Keywords: JWH018; antidote; cannabinoid toxicity; overdose; synthetic cannabinoid.

Figure 1

Negative allosteric modulators of CB1 receptors and their potential to reverse acute synthetic designer cannabinoid-mediated toxicity. (A) Competitive antagonists compete directly at the orthosteric site. (B) Powerful synthetic “spice-class” cannabinoids may bind tightly to the orthosteric site and strongly activate the receptor. This tight binding may prevent a competitive antagonist from reversing the effect (indicated by red cross). (C) A negative allosteric modulator targets a secondary ‘allosteric’ site, reducing the activity of the receptor (red crosses) without directly competing at the orthosteric site.

Figure 2

Structure of JWH-018 progenitor synthetic designer cannabinoid.

Figure 3

A high concentration of PSNCBAM1 reverses JWH018 inhibition of neurotransmission. (A) Sample time showing inhibitory effect of JWH018 (40 nM) and partial reversal by PSNCBAM1. (B) Summary bar graph shows a partial reversal of JWH018 (40 nM) effect on EPSCs (circles) by PSNCBAM1 at 10 μM (triangles), but not 2 μM (squares). ns, not significant; *, p < 0.05, by one-way ANOVA with Dunnett’s post hoc vs.
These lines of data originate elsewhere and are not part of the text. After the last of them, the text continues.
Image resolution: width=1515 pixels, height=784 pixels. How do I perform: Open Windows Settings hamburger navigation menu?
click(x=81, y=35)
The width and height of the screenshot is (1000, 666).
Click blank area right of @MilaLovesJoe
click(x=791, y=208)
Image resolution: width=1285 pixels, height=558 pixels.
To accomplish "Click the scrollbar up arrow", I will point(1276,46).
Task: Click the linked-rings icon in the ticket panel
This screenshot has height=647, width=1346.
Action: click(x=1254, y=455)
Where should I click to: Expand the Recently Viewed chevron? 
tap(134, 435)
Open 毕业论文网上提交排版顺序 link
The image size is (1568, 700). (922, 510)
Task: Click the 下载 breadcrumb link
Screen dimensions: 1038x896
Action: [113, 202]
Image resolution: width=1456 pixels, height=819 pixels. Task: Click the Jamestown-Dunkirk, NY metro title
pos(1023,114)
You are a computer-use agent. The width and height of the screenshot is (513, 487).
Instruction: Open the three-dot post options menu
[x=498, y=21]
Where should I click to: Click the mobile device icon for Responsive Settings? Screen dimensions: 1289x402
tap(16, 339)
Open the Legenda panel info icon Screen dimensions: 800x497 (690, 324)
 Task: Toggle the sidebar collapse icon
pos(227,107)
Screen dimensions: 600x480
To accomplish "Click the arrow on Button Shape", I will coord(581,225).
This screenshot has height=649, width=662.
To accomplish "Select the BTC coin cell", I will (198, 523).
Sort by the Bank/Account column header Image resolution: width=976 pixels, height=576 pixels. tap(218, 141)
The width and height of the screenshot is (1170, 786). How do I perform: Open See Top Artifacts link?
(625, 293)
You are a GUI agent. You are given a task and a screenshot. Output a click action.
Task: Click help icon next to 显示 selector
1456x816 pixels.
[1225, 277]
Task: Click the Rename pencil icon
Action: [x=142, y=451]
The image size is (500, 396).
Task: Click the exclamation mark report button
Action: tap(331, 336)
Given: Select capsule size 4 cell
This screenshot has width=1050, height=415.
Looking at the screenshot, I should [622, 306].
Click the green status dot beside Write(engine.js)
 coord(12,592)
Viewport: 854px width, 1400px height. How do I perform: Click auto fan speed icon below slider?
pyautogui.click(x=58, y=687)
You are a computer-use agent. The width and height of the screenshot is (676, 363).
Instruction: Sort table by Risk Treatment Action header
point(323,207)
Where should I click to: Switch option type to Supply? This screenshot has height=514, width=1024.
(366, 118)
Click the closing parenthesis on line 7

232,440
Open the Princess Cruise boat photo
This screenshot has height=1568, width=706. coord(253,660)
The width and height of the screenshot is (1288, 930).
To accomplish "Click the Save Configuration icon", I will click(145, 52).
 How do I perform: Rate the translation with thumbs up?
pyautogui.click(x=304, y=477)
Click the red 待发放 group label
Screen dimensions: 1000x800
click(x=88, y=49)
JWH018.

Figure 4

ABD1085 inhibits DSE and reverses JWH018 effects on neurotransmission in autaptic neurons. (A) Negative allosteric modulator ABD1085 has no effect on EPSCs at 1 μM. (B) ABD1085 (squares) partly blocks DSE (circles) at 1 μM. (C) Sample DSE time courses after treatment with increasing concentrations of ABD1085. (D) Sample time course shows a full reversal of JWH018 (40 nM) effect on EPSCs by ABD1085 (1 μM). (E) Summary graph shows EPSC inhibition by JWH018 (squares) and reversal by ABD1085 (1 μM, triangles). *, p < 0.05 by paired t-test. **, p < 0.01 by paired t-test.

Figure 5

RTICBM189 inhibits DSE and reverses JWH018 effects on neurotransmission in autaptic neurons. (A) Negative allosteric modulator RTICBM189 has no effect on EPSCs at 1 μM. (B) RTICBM189 does not block DSE (circles) at 100 nM (squares), but does at 1 μM (triangles). (C) Sample DSE time courses before and after treatment with RTICBM189. (D) Sample time course shows a full reversal of JWH018 (40 nM) effect on EPSCs by RTICBM189 (1 μM). (E) Summary graph shows EPSC inhibition by JWH018 (circles) and reversal by RTICBM189 (1 μM, squares). ns, not significant; **, 0 < 0.01 one-way ANOVA with Dunnett’s post hoc test (B), by paired t-test (D).

Figure 6

CB1 NAMs vs. JWH018 effects on nociception. (A) Dose response for JWH018 in tail flick assay. (B) Time course shows that pretreatment with RTICBM189 at 10 mg/kg blocks the effect of JWH018 (0.5 mg/kg). (C) ABD1085 is ineffective at 10 mg/kg. (D) Pretreatment with PSNCBAM1 blocks effect of JWH018 at 4 and 10 mg/kg. (E) PSNCBAM1 (10 mg/kg) is still effective when co-treated with JWH018 (0.5 mg/kg). (F) PSNCBAM1 (10 mg/kg) rapidly reverses the effect of JWH018 when applied 45 min after JWH018. *, p < 0.05, **, p < 0.01, ***, p < 0.005, two-way ANOVA with Bonferroni post hoc test.

Figure 7

PSNCBAM1 does not induce withdrawal in JWH018-treated mice. Mice treated for 7 days with daily JWH018 injections (0.5 mg/kg) did not see withdrawal symptoms 45 min after treatment with PSNCBAM1 (10 mg/kg). A subset of mice subsequently treated with the competitive antagonist SR141716 showed an increase in withdrawal symptoms. ***, p < 0.005, one-way ANOVA with Dunnett’s post hoc test vs. JWH018.